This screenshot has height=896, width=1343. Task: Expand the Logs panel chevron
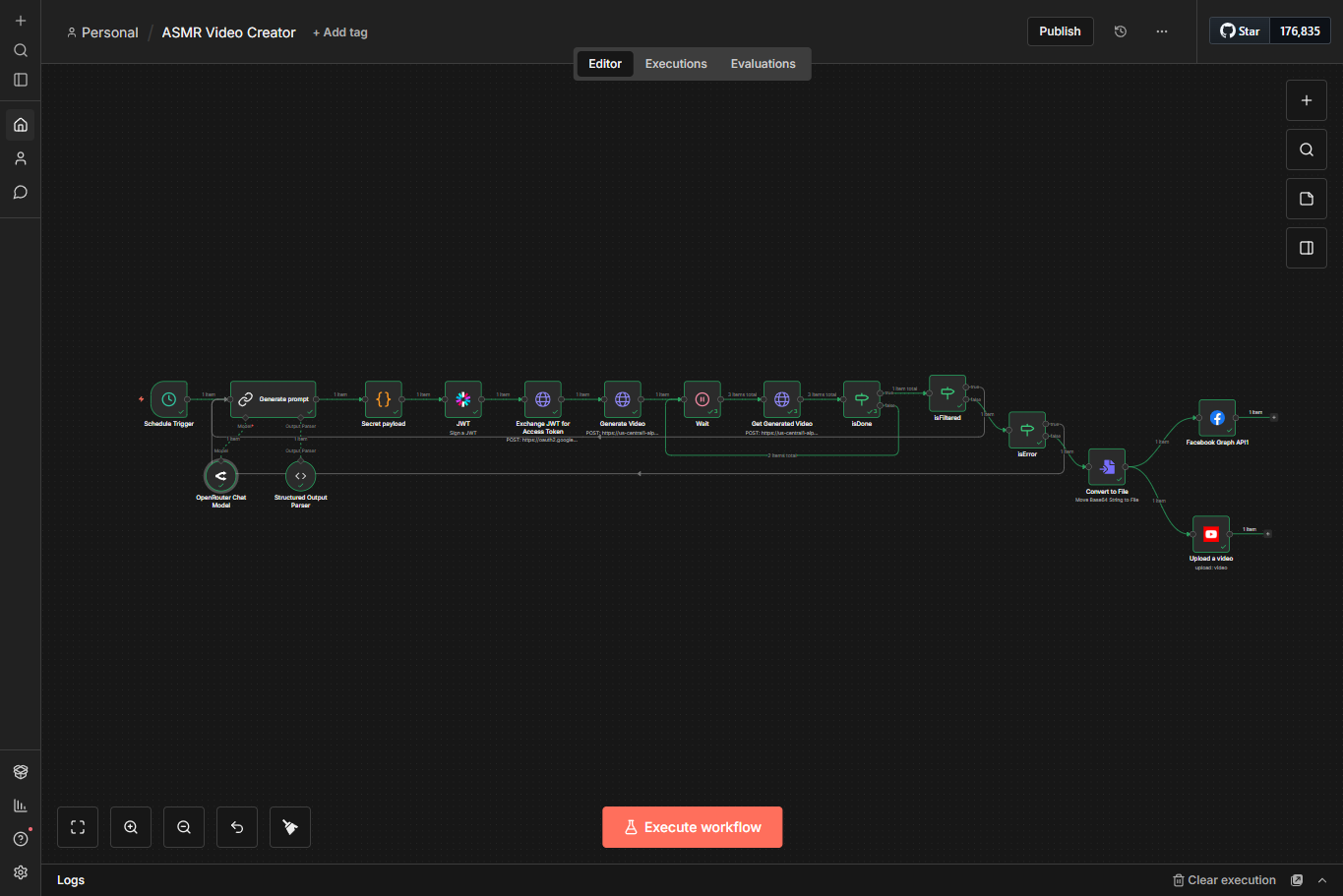point(1322,880)
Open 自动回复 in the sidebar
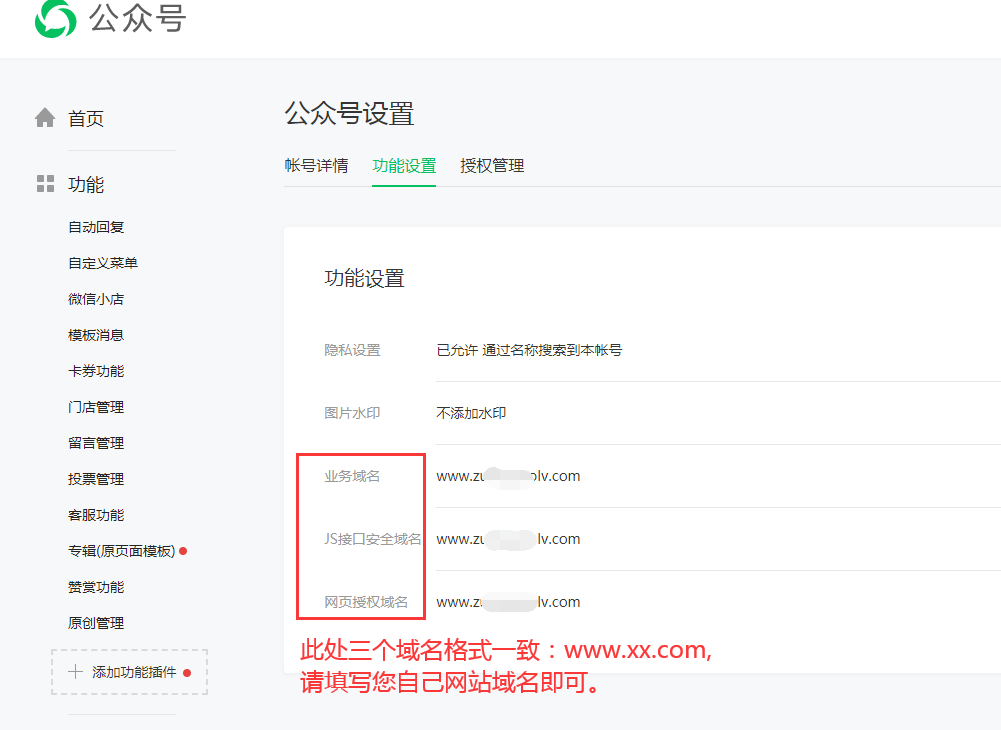The image size is (1001, 730). (x=96, y=227)
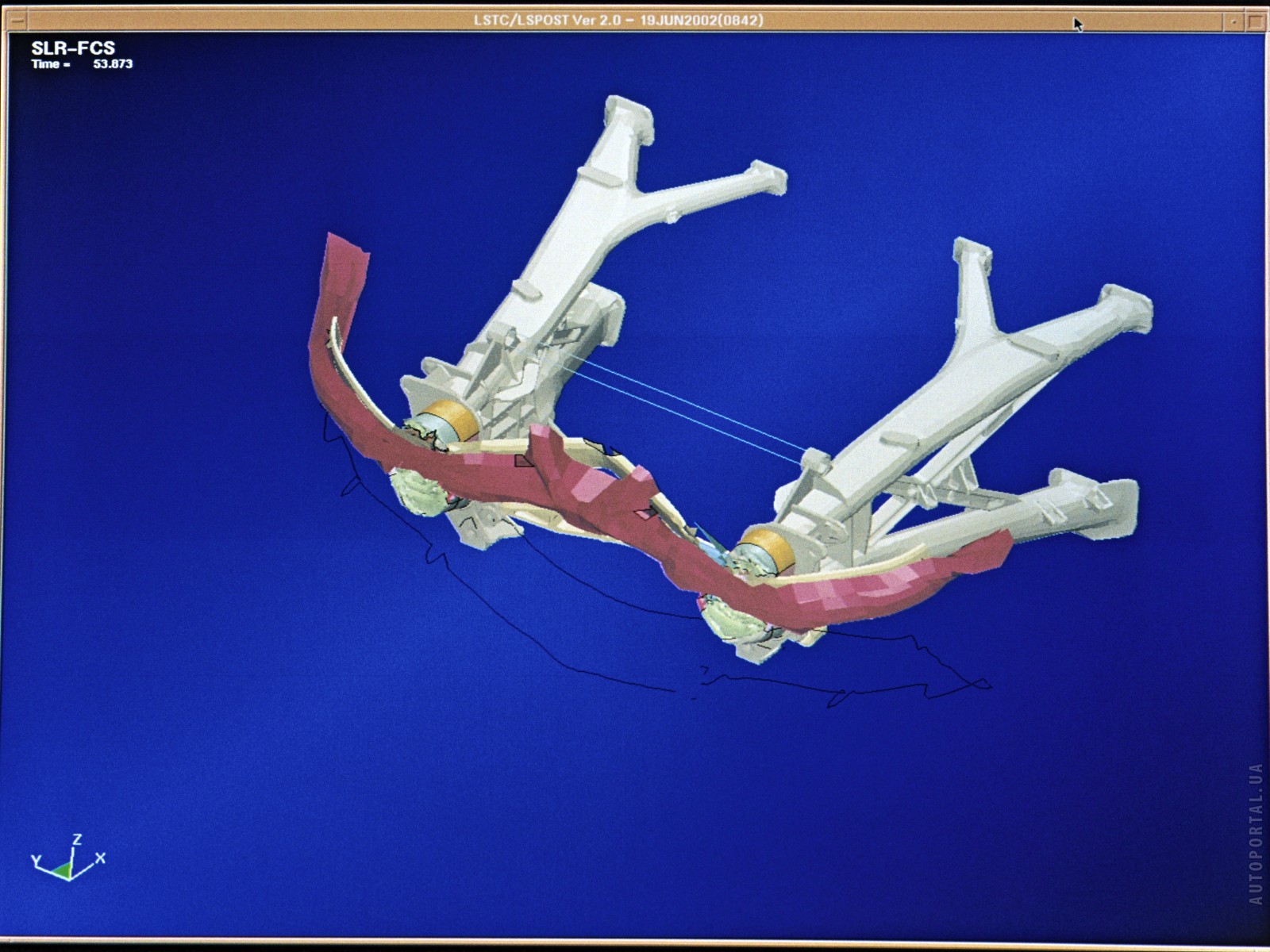Viewport: 1270px width, 952px height.
Task: Click the X axis label of triad
Action: (x=100, y=858)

#####

WORK INSTRUCTIONS >>
Could you set down every entry above exactly as it stands, with no images?

COMPLETED EXERCISE >>
This screenshot has height=896, width=1343. Task: Expand the Logs panel chevron
point(1322,880)
Open 自动回复 in the sidebar
The image size is (1001, 730). (x=96, y=227)
Viewport: 1270px width, 952px height.
Task: Click the X axis label of triad
Action: (x=100, y=858)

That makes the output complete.